**Work instructions**: According to the mailing-list message on coalescing MMIO writes for transmits, to what value did the routing rate for 7 queues rise on one system?

**Excerpted text**:
----------
From mboxrd@z Thu Jan  1 00:00:00 1970
From: Alexander Duyck <alexander.h.duyck@intel.com>
Subject: Re: [RFC PATCH 0/2] Coalesce MMIO writes for transmits
Date: Thu, 12 Jul 2012 12:01:18 -0700
Message-ID: <4FFF1EFE.7070002@intel.com>
References: <20120712002103.27846.73812.stgit@gitlad.jf.intel.com> <20120712102331.42a7b041@nehalam.linuxnetplumber.net>
Mime-Version: 1.0
Content-Type: text/plain; charset=ISO-8859-1
Content-Transfer-Encoding: 7bit
Cc: netdev@vger.kernel.org, davem@davemloft.net,
	jeffrey.t.kirsher@intel.com, edumazet@google.com,
	bhutchings@solarflare.com, therbert@google.com,
	alexander.duyck@gmail.com
To: Stephen Hemminger <shemminger@vyatta.com>
Return-path: <netdev-owner@vger.kernel.org>
Received: from mga01.intel.com ([192.55.52.88]:54872 "EHLO mga01.intel.com"
	rhost-flags-OK-OK-OK-OK) by vger.kernel.org with ESMTP
	id S932833Ab2GLTBT (ORCPT <rfc822;netdev@vger.kernel.org>);
	Thu, 12 Jul 2012 15:01:19 -0400
In-Reply-To: <20120712102331.42a7b041@nehalam.linuxnetplumber.net>
Sender: netdev-owner@vger.kernel.org
List-ID: <netdev.vger.kernel.org>

On 07/12/2012 10:23 AM, Stephen Hemminger wrote:
> On Wed, 11 Jul 2012 17:25:58 -0700
> Alexander Duyck <alexander.h.duyck@intel.com> wrote:
>
>> This patch set is meant to address recent issues I found with ixgbe
>> performance being bound by Tx tail writes.  With these changes in place
>> and the dispatch_limit set to 1 or more I see a significant increase in
>> performance.
>>
>> In the case of one of my systems I saw the routing rate for 7 queues jump
>> from 10.5 to 11.7Mpps.  The overall increase I have seen on most systems is
>> something on the order of about 15%.  In the case of pktgen I have also
>> seen a noticeable increase as the previous limit for transmits was
>> ~12.5Mpps, but with this patch set in place and the dispatch_limit enabled
>> the value increases to ~14.2Mpps.
>>
>> I expected there to be an increase in latency, however so far I have not
>> ran into that.  I have tried running NPtcp tests for latency and seen no
>> difference in the coalesced and non-coalesced transaction times.  I welcome
>> any suggestions for tests I might run that might expose any latency issues
>> as a result of this patch.
>>
>> ---
>>
>> Alexander Duyck (2):
>>       ixgbe: Add functionality for delaying the MMIO write for Tx
>>       net: Add new network device function to allow for MMIO batching
>>
>>
>>  drivers/net/ethernet/intel/ixgbe/ixgbe_main.c |   22 +++++++-
>>  include/linux/netdevice.h                     |   57 +++++++++++++++++++++
>>  net/core/dev.c                                |   67 +++++++++++++++++++++++++
>>  net/core/net-sysfs.c                          |   36 +++++++++++++
>>  4 files changed, 180 insertions(+), 2 deletions(-)
----------
**Recorded information**:
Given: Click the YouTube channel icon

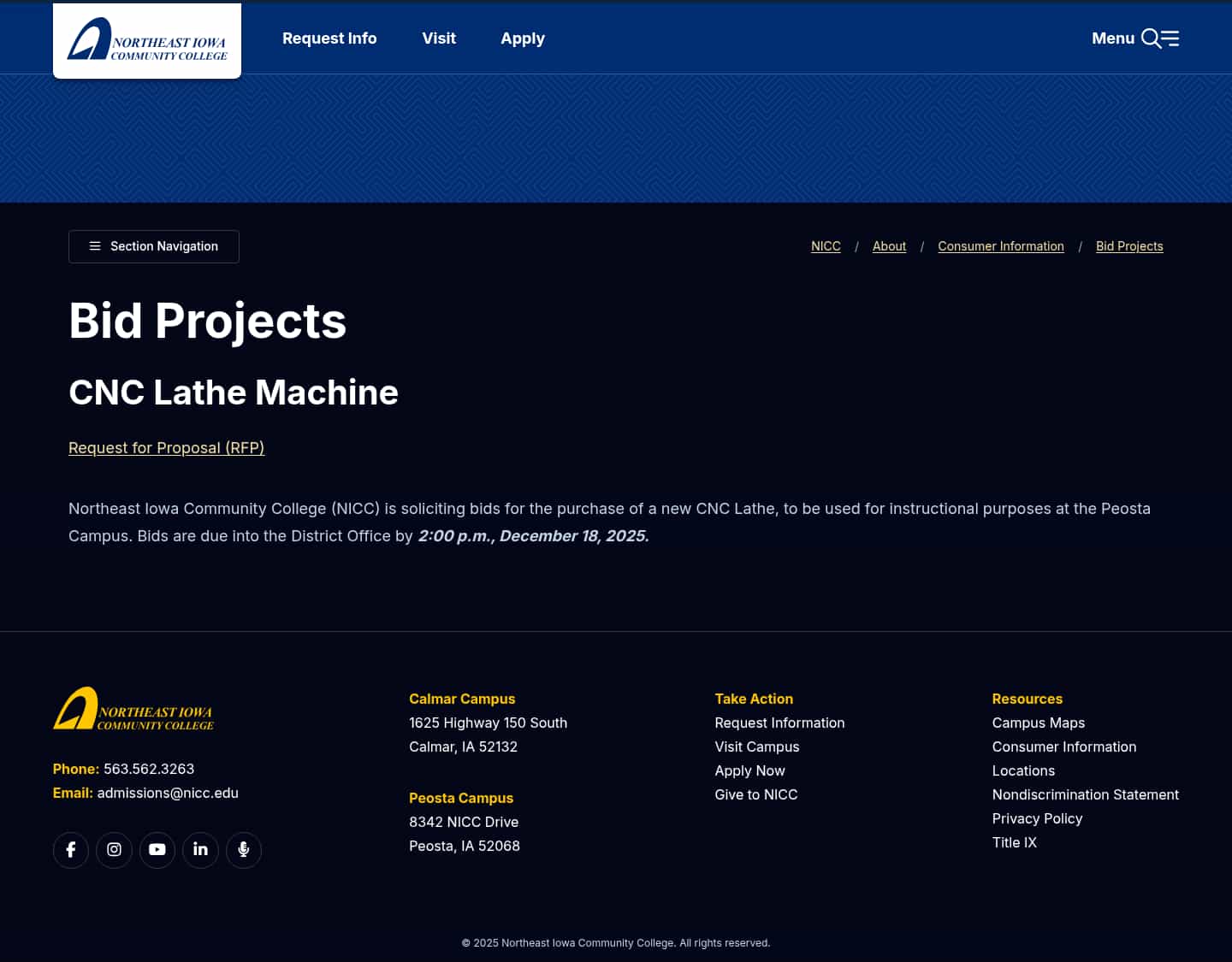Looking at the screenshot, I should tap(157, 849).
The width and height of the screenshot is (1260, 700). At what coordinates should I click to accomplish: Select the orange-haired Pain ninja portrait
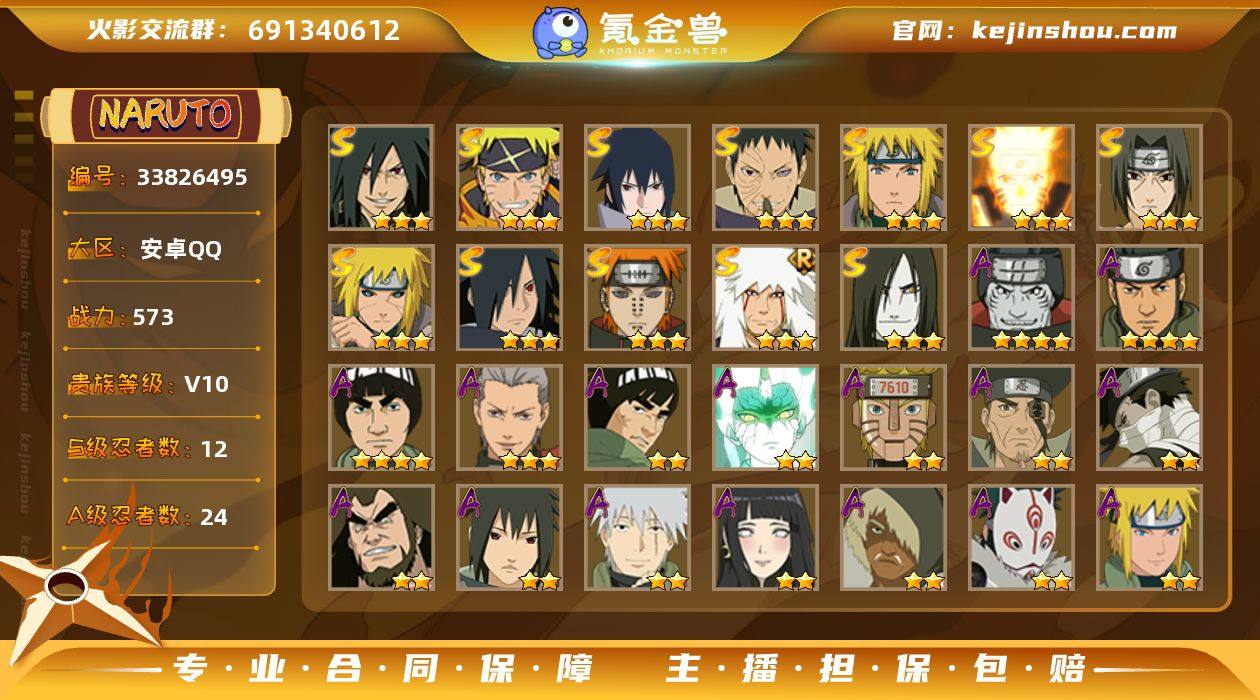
----------
**Answer for this exercise**: 11.7 Mpps, up from 10.5 Mpps.